Reference plugin variables using "module:class" strings#1122

Closed
NickCrews wants to merge 5 commits intodedupeio:mainfrom
NickCrews:cusotm-vars-str-spec
Closed

Reference plugin variables using "module:class" strings#1122
NickCrews wants to merge 5 commits intodedupeio:mainfrom
NickCrews:cusotm-vars-str-spec

Conversation

@NickCrews
Copy link
Copy Markdown
Contributor

@NickCrews NickCrews commented Dec 11, 2022

Will close #1085

This probably could do with some more polishing, eg removing type from every Variable class, and swapping if variable_type == "Interaction" to parsing the variable type, then checkingif isinstance(variable_type, dedupe.variables.InteractionType)

@coveralls
Copy link
Copy Markdown

coveralls commented Dec 11, 2022

Coverage Status

Coverage remained the same at 74.136% when pulling bad32f6 on NickCrews:cusotm-vars-str-spec into b3efd1e on dedupeio:main.

@fgregg
Copy link
Copy Markdown
Contributor

fgregg commented Dec 11, 2022

i like the simplicity of this approach, but it will be a breaking change for data models that include datetime. in this code this is only working because of the surviving name spacing bits we are trying to get away from.

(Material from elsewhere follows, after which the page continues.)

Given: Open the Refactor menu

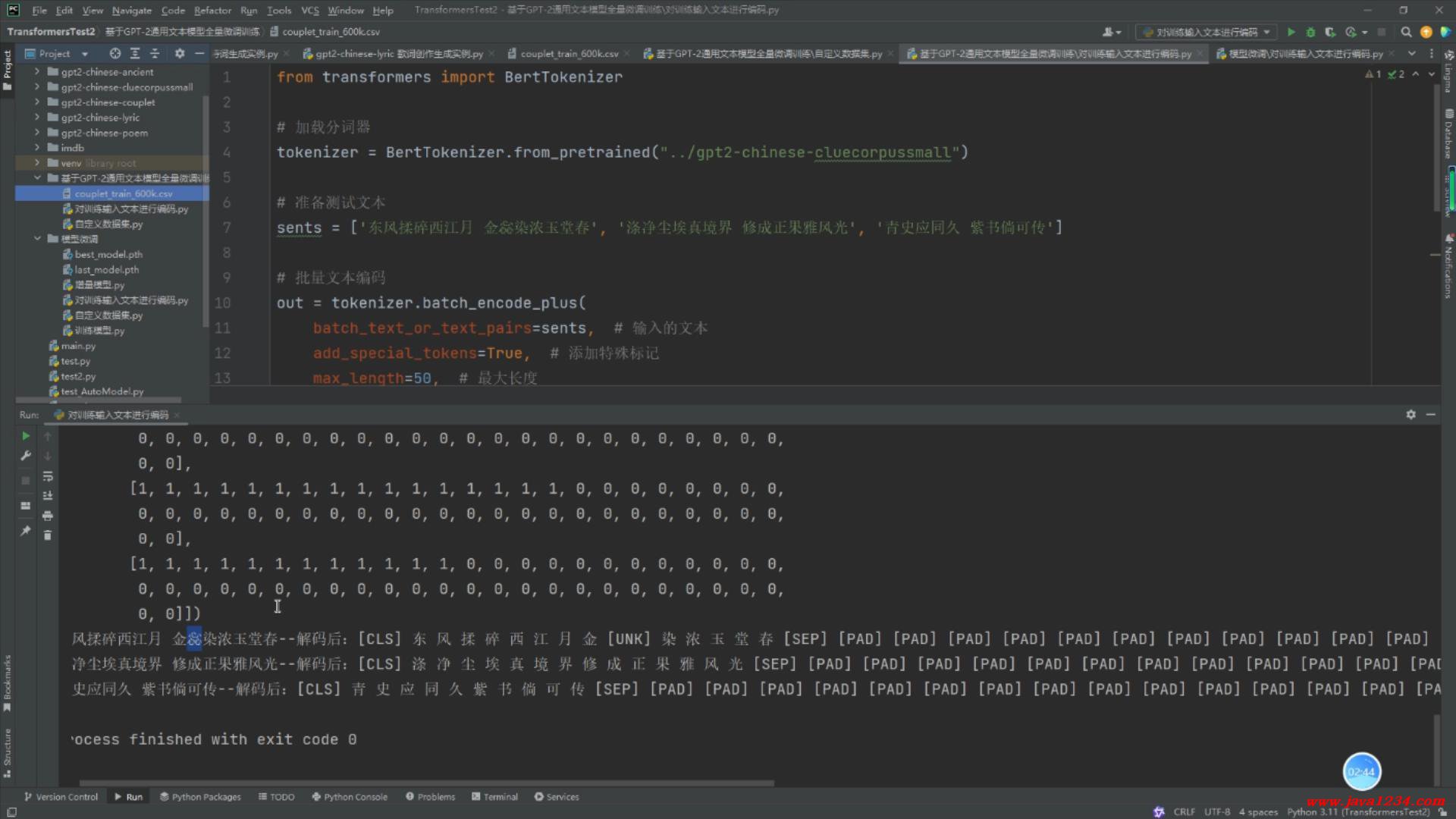Looking at the screenshot, I should [x=212, y=11].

it will also be a be a breaking change for data models that include the name, address, and fuzzy category types that are not bundled with dedupe but are recommended in the docs

while this pattern is nicer for devs, i don’t like that if a library’s file structure changes, that can break a downstream users code. the file structure should not have to be part of an external API (though i grant that it often is)

@NickCrews
Copy link
Copy Markdown
Contributor Author

i like the simplicity of this approach, but it will be a breaking change for data models that include datetime. in this code this is only working because of the surviving name spacing bits we are trying to get away from.

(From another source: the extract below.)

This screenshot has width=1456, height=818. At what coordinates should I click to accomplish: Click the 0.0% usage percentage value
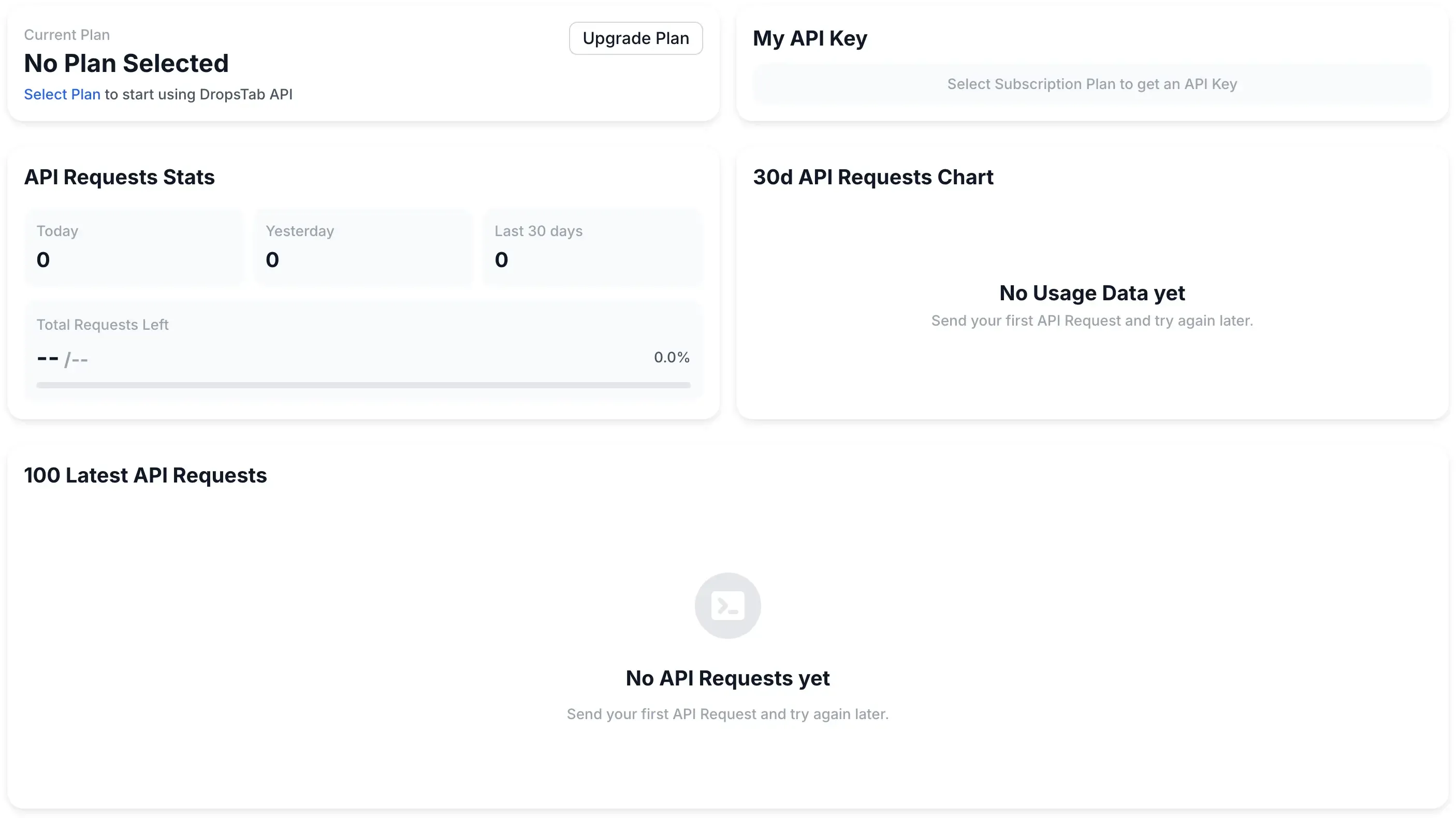click(x=672, y=357)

Hmmm, you're right. Two possible solutions I see:

  1. Merge the datetime package into this library. It's already listed as a dep of dedupe, and I assume that it isn't used by some 3rd package. I don't understand why datetime is given this special treatment but name, address, and fuzzycategory are not?
  2. Update the datetime package so that it exports itself in a more normal way. Then here in variables/__init__.py we can say from dedupe_variable_datetime import DateTimeType as DateTime

it will also be a breaking change for data models that include the name, address, and fuzzy category types that are not bundled with dedupe but are recommended in the docs

Hmm, that's a good point. I was just thinking of breaking changes to people using their own custom plugins. I think the best option here is temporarily have a hardcoded mapping for these edge cases (eg "FuzzyCategorical"->"dedupe_variable_fuzzycategory:FuzzyCategorical"), and if you use them then you get a deprecation warning. We can remove them later, after users get a chance to switch. I think eventually they should follow the same rules as other 3rd party plugin variables, since they are external and need to be pip installed.

while this pattern is nicer for devs, i don’t like that if a library’s file structure changes, that can break a downstream users code. the file structure should not have to be part of an external API (though i grant that it often is)

That's a good point. I think that is the responsibility of the plugin authors and is easily avoided. e.g. in a zipcodelib package, in the root __init__.py, they should from zipcodelib.foo.bar import ZipCodeVariable, so that users can just use "zipcodelib:ZipVariable". Then the plugin author is free to move ZipCodeVariable from zipcodelib/foo/bar.py to zipcodelib/baz.py, adjust the import in the root __init__.py, and everything still works.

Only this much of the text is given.